(Document section):

Shandong (17; ) is a Chinese aircraft carrier that was launched on 26 April 2017 for the People's Liberation Army Navy (PLAN) of the People's Republic of China. It is the country's first domestically built aircraft carrier and second in PLAN service after the completion and commissioning of , from which it is derived. Shandongs class was initially suspected to be designated Type 001A (as Liaoning received the designation Type 001) but was revealed to be Type 002 at its commissioning ceremony. The class received the NATO reporting name Kuznetsov Mod. ("modified").

History

Construction
Shandong was constructed by the Dalian Shipbuilding Industry, part of the China Shipbuilding Industry Corporation, in Dalian, Liaoning province, China. According to the state Xinhua News Agency, manufacture began in November 2013 and laid down the keel for its hull in a dry dock beginning in March 2015. 

The Chinese government did not publicly confirm the ship's existence until construction was well underway. Satellite imagery for the defense analysis industry showed the aircraft carrier in the early stages of hull assembly by March 2015. Public photos of a hull with military characteristics at the Dalian shipyard surfaced on the internet the next month. In October 2015, the first definitive signs of the vessel's role appeared when construction of a hangar deck began on the hull. In December 2015, a Chinese defense ministry spokesman confirmed that the ship was an aircraft carrier, stating that the design and construction work was under way.

In May 2016, the ski-jump takeoff ramp was noted to be close to installation. The ship's island superstructure was fabricated in two parts: the nine-deck forward half, containing the bridge and main mast, was installed by September of that year; the aft half, with the funnel and air intakes, was installed in the weeks that followed. By the end of 2016, the ship was substantially structurally complete.

Outfitting

Following the launch, the carrier was fitted-out and underwent early tests of the propulsion system. The dockside system trials began after the out-fitting was completed in November 2017.

(Task to carry out): In the text on the Shandong aircraft carrier, what class designation was revealed at the commissioning ceremony?

(Dataset rows)
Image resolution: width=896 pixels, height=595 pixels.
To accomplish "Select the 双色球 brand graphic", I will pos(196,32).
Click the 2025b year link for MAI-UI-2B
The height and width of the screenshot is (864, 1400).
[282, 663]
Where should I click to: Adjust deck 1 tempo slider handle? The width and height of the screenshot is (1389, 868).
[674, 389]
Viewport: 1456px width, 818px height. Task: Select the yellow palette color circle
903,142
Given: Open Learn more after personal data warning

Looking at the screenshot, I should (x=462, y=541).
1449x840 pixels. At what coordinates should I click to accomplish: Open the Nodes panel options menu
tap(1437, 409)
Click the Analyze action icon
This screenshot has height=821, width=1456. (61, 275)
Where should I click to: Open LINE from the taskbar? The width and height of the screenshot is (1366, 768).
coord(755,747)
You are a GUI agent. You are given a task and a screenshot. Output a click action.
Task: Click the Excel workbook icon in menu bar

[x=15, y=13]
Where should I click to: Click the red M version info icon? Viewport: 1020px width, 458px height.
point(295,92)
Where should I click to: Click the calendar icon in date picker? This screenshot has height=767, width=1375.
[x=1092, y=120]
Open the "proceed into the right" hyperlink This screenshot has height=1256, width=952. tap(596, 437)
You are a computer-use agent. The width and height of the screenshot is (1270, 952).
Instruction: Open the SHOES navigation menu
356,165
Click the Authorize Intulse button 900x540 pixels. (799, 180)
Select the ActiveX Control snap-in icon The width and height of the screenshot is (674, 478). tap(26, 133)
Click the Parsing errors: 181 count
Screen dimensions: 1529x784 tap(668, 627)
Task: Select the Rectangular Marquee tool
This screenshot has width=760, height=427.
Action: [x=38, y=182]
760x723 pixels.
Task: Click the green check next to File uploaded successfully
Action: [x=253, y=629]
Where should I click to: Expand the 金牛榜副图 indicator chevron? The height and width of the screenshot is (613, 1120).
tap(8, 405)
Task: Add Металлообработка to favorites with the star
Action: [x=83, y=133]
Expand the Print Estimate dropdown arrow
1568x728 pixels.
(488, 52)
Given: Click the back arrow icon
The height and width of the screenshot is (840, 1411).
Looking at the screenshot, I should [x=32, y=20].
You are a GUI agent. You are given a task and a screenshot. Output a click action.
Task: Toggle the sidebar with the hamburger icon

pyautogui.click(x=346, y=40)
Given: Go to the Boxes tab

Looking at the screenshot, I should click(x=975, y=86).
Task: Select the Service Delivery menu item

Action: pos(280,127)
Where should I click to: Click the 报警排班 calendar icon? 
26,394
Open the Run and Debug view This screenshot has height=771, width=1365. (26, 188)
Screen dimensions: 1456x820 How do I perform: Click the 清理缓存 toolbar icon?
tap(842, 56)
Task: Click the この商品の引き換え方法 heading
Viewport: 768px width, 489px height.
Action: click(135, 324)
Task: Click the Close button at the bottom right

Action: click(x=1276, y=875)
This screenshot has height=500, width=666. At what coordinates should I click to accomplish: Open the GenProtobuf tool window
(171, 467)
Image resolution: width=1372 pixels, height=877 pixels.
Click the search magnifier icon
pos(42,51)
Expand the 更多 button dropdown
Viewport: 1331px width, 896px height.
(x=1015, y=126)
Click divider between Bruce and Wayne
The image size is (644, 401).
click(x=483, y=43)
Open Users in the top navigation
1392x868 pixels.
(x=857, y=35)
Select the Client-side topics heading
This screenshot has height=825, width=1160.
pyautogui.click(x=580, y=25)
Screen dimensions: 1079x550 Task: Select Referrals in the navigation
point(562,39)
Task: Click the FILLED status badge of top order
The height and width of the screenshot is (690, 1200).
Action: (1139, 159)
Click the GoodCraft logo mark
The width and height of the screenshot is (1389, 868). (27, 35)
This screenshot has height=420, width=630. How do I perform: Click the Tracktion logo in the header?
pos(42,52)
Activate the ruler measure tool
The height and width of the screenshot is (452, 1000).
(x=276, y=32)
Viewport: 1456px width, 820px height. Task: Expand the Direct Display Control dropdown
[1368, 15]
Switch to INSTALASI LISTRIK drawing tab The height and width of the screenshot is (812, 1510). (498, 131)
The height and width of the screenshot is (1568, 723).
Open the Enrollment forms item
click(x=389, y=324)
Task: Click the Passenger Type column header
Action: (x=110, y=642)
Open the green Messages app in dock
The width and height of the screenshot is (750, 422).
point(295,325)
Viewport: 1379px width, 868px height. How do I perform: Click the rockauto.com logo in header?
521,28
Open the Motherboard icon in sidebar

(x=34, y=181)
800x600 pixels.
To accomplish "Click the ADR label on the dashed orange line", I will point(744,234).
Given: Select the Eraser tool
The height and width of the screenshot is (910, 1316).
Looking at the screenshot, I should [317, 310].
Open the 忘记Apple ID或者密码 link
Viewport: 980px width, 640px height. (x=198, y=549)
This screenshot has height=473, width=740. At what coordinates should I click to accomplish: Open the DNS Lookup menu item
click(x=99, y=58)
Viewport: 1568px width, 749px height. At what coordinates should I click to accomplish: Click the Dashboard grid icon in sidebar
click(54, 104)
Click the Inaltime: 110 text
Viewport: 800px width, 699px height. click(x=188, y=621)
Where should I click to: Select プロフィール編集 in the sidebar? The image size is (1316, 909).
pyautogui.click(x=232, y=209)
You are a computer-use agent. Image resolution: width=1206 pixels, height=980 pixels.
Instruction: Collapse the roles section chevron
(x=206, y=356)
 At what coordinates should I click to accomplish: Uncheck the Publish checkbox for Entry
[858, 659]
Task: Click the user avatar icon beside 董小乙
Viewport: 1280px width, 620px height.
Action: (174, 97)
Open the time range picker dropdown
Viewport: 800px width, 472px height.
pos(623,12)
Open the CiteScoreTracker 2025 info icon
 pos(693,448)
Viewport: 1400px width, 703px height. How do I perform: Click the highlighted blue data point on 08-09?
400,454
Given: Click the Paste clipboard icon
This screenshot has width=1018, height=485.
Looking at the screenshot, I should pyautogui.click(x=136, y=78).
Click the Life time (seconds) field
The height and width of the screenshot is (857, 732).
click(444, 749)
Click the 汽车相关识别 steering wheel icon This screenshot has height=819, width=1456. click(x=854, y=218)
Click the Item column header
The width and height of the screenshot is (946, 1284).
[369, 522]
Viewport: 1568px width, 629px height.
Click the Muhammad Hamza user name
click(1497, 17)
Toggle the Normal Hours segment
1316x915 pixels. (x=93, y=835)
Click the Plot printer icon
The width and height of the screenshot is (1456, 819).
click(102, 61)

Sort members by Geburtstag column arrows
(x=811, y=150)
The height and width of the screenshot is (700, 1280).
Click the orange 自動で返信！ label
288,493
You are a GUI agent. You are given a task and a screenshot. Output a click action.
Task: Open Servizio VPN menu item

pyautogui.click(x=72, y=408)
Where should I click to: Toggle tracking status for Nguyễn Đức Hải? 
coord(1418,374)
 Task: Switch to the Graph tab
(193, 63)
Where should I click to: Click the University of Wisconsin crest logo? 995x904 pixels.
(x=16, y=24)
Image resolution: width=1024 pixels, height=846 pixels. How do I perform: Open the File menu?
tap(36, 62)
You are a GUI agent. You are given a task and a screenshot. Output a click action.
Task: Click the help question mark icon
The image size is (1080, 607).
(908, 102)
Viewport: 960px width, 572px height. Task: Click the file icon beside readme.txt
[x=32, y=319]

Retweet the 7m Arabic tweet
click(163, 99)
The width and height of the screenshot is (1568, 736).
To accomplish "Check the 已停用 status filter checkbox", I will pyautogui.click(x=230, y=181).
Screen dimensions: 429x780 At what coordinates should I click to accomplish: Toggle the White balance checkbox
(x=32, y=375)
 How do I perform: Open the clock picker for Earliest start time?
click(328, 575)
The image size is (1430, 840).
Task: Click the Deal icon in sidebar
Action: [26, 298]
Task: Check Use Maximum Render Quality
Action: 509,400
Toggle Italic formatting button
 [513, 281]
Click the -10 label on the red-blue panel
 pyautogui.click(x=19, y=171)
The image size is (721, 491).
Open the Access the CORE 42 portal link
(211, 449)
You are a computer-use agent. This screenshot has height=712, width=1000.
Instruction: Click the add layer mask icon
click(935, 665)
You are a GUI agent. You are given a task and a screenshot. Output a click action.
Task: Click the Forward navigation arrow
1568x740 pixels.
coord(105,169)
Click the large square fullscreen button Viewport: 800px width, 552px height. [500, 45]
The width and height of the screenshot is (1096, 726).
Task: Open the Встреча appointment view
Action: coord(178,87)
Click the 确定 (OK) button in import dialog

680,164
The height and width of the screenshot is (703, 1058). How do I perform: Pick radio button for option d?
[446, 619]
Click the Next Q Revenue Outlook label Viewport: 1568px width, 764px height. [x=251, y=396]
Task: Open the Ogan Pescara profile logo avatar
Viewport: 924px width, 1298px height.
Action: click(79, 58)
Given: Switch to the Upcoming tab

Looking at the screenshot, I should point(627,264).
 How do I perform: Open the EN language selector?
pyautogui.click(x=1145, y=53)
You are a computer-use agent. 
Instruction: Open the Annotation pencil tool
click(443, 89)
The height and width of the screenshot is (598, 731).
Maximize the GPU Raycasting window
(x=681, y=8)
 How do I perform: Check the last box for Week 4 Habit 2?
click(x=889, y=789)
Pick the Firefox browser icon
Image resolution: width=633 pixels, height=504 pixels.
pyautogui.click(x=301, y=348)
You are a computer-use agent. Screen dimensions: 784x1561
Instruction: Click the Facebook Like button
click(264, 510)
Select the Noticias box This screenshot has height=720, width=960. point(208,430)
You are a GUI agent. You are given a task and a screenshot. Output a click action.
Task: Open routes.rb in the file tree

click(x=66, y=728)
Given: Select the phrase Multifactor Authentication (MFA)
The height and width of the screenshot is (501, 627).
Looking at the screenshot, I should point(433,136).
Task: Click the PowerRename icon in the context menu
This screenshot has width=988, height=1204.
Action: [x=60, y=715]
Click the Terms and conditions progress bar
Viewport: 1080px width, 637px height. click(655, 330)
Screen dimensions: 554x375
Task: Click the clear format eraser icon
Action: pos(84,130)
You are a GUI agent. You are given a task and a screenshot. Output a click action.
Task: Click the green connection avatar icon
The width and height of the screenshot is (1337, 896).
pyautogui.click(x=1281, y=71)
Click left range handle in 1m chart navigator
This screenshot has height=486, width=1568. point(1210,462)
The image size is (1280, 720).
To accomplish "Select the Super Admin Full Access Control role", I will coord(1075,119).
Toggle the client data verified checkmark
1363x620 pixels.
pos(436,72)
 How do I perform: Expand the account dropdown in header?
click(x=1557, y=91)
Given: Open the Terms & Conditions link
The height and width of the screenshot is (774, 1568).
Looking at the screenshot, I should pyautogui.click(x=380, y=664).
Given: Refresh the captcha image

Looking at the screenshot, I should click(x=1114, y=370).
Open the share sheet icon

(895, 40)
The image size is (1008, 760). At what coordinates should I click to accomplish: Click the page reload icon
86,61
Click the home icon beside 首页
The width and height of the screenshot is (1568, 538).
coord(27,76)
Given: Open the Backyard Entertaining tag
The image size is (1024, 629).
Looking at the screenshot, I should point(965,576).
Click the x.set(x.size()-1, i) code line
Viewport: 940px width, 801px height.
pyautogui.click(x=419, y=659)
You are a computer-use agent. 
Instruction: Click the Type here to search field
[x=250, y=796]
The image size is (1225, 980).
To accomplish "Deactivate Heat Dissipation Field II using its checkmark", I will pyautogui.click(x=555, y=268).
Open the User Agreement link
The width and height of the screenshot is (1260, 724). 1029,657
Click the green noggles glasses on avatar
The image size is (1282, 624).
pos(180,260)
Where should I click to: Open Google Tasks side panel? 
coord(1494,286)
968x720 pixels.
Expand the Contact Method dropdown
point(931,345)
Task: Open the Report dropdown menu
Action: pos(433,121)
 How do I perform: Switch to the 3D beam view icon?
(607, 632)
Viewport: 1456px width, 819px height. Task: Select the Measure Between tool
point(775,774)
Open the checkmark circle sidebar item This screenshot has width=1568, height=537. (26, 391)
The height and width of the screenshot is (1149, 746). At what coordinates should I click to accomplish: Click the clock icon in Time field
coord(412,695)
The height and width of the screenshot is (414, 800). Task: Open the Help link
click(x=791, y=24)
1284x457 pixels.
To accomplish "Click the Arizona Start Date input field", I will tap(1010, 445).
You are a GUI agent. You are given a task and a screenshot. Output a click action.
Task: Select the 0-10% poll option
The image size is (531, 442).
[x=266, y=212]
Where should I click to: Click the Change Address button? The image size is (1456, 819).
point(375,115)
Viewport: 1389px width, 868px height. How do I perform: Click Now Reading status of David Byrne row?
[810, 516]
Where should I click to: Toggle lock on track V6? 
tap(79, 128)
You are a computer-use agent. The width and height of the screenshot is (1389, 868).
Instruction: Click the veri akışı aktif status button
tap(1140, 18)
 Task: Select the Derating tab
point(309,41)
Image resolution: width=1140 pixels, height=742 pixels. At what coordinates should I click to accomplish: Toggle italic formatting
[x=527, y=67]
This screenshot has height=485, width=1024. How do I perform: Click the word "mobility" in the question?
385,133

(Task solution): Type 002.